The significance of this new articulation of States’ climate-related duty under Article 8 for climate change litigation is that human rights organisations will now have a considerable amount of “material” on which to base an application alleging breach by a State party of its obligations under the Convention. As Judge Eicke warned, this runs the risk of diverting States’ attention from combatting climate change by tying governments up in litigation.

In the result, the Court decided, by 16 votes to one, that Switzerland had violated its positive duty under Article 8, in particular by failing to have in place intermediate GHG emissions targets for the period 2025-2030 [¶561, 566] and thereby failing to protect individuals from the adverse effects of climate change on their life and health [¶573]. The Court’s expansive approach to standing and the content of Article 8 is particularly significant given that the 2015 Paris Agreement, which the Court itself described as “an international treaty setting out the overarching goal of [greenhouse gas] emissions reduction” [¶136] committed States parties to contribute to limiting the global average increase in temperatures to well below 2ºC (and if possible, 1.5ºC) without committing them to any specific measures. The Court’s decision therefore effectively treats as justiciable what many States parties to the Paris Agreement would have considered non-justiciable, a fact reflected by the interventions of various third-party governments in the case. Further, given that proposals to add a protocol to the Convention to provide the Court with express competence in environmental matters have not so far found favour with States parties (a fact noted by Judge Eicke), the Court’s decision to outline, in a quasi-legislative manner, a list of specific  factors to which State authorities must have regard in decision-making with respect to combatting climate change is also striking.

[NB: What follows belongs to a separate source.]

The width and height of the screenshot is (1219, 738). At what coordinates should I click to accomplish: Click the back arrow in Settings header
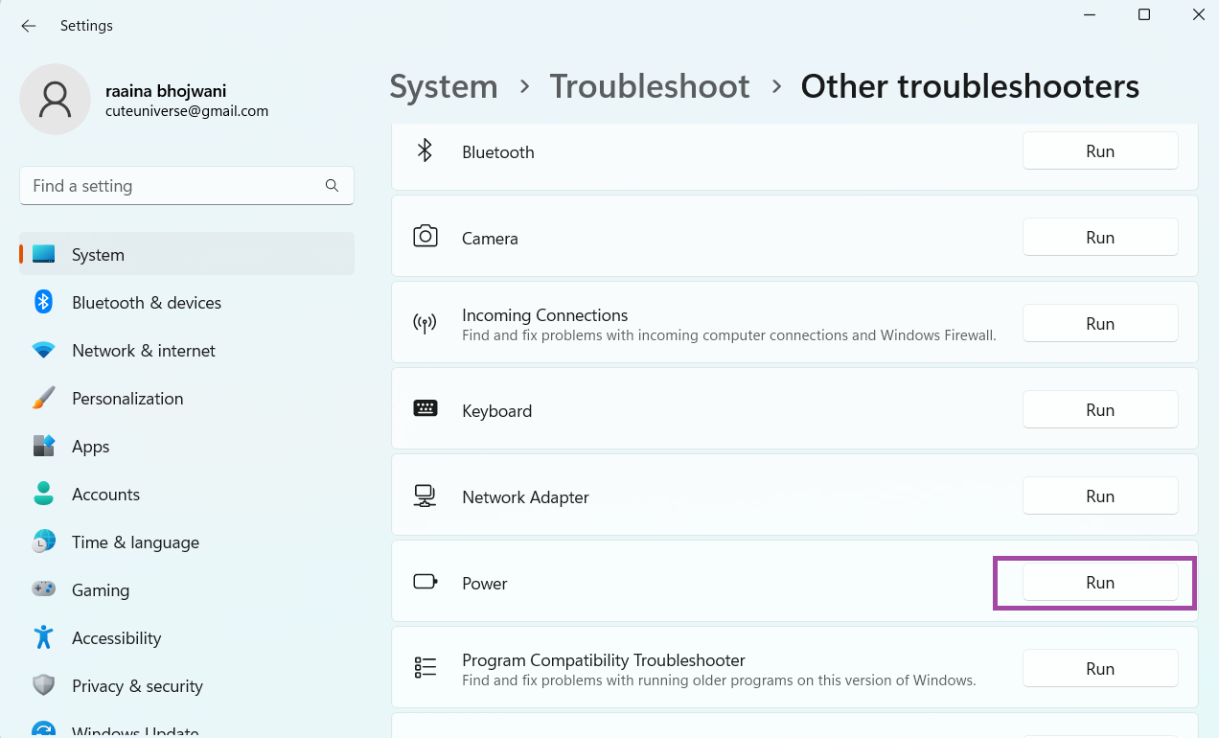[29, 26]
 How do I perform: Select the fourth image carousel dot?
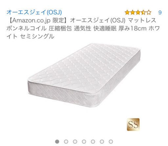[x=84, y=141]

It is likely that the Court’s decision will open the door to greater human rights litigation being brought by human rights organisations in the European climate change context. Given that none of the four individual applicants in the case was held to have standing, the decision highlights both the key role that human rights associations may come to play in pursuing climate change litigation asserting violations of Convention rights, and the greater scope for finding that such violations have occurred.